*** Opening Data records ***

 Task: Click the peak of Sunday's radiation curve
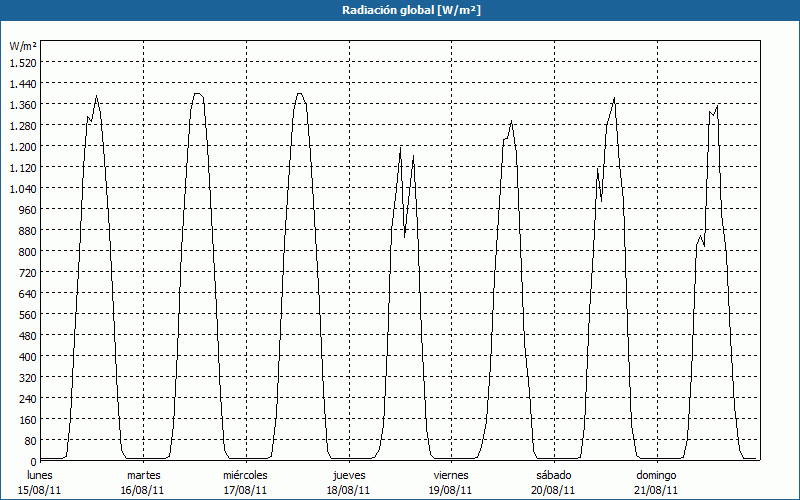pos(717,105)
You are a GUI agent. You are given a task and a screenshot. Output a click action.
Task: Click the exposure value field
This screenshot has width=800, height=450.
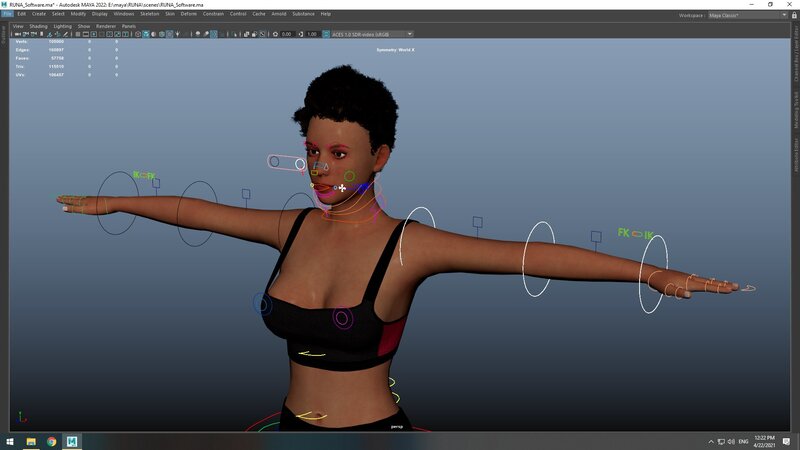286,34
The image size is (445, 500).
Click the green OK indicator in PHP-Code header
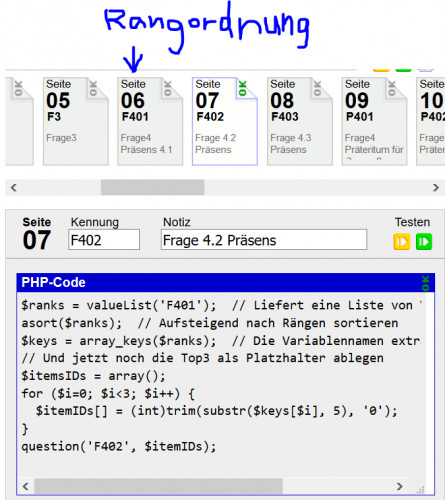coord(426,283)
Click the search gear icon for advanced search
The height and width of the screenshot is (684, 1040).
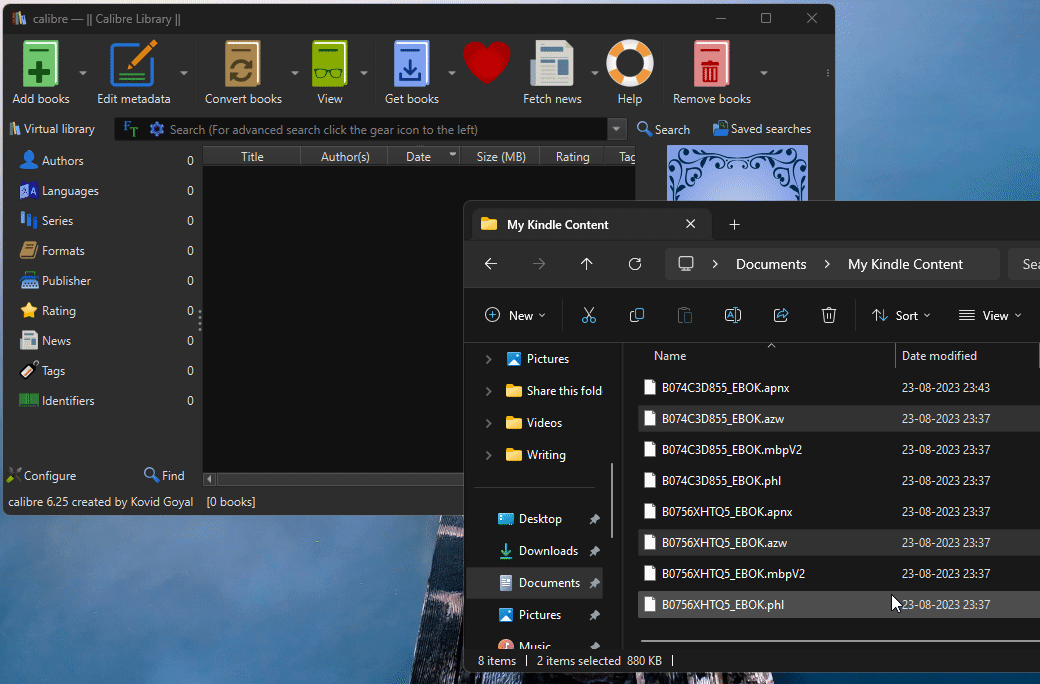pos(156,129)
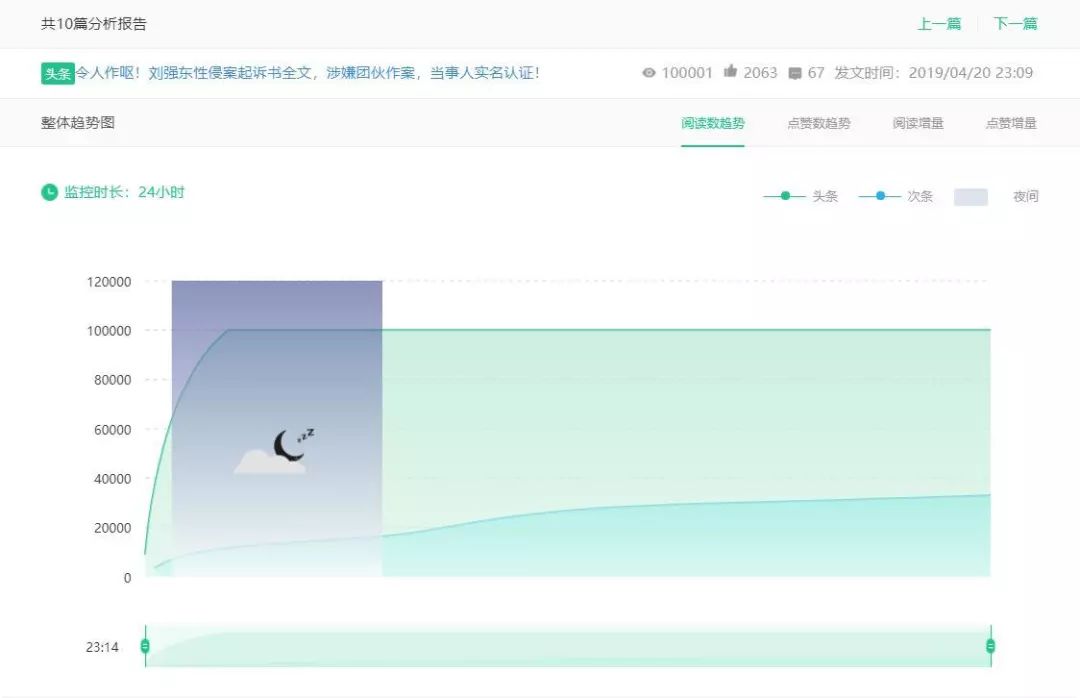Click the left handle of the timeline range slider
The image size is (1080, 698).
pyautogui.click(x=146, y=645)
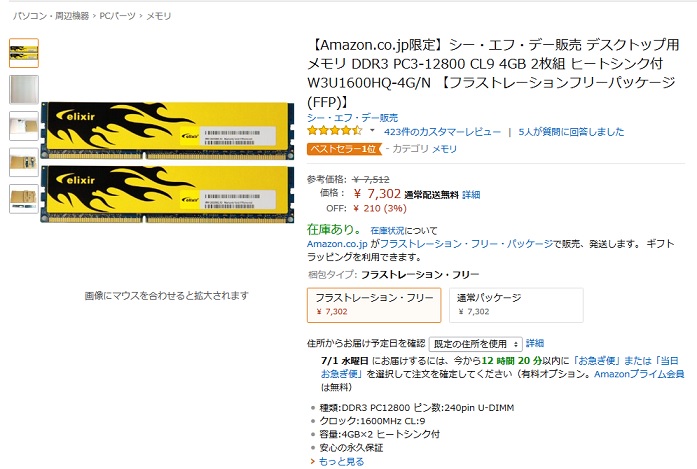
Task: Click the main elixir memory product image
Action: tap(167, 162)
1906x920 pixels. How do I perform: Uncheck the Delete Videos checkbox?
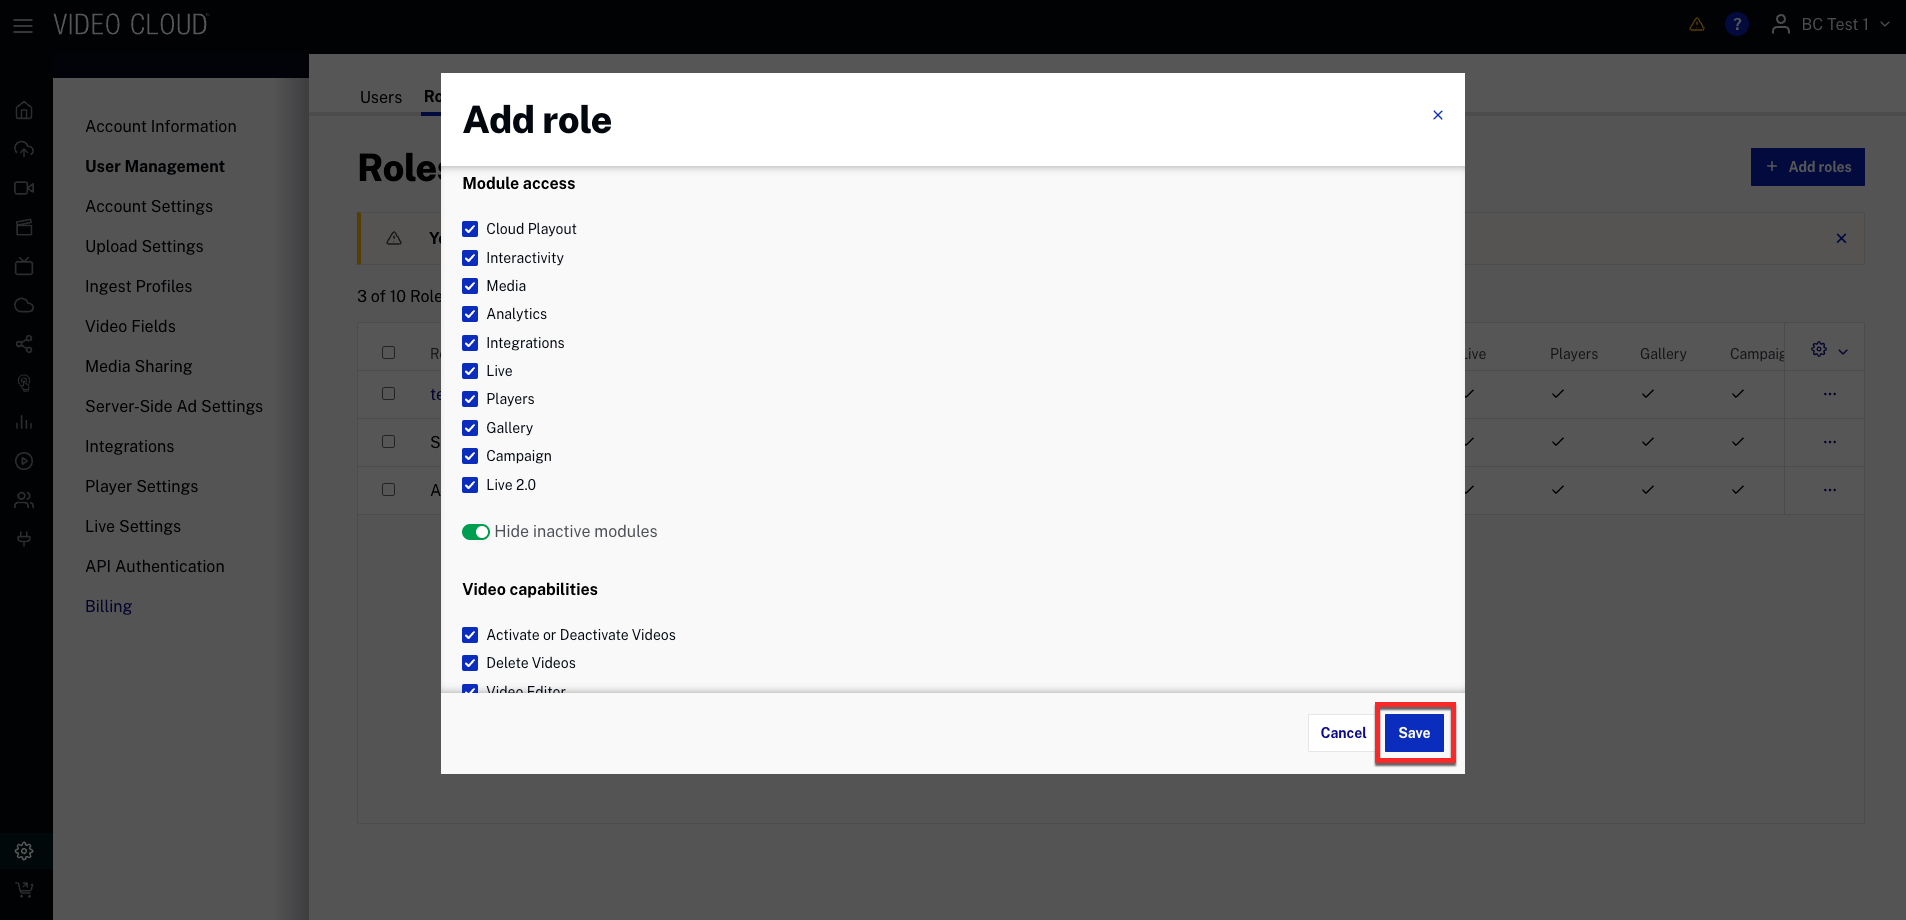pos(470,663)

*** Closing Data records ***

**Directions for this task:**
Set down every record above exactly as it stands, but skip the pictures.

**Answer space:**
 Task: Click the peak of Sunday's radiation curve
pos(717,105)
You are a GUI agent. You are given a task and a screenshot. Output a click action.
Task: Click the exposure value field
This screenshot has width=800, height=450.
286,34
The image size is (445, 500).
Click the green OK indicator in PHP-Code header
coord(426,283)
Click the search gear icon for advanced search
The height and width of the screenshot is (684, 1040).
pos(156,129)
Click the left handle of the timeline range slider
The image size is (1080, 698).
pyautogui.click(x=146, y=645)
Task: Click the main elixir memory product image
Action: tap(167, 162)
1906x920 pixels. How do I perform: Uncheck the Delete Videos checkbox?
pos(470,663)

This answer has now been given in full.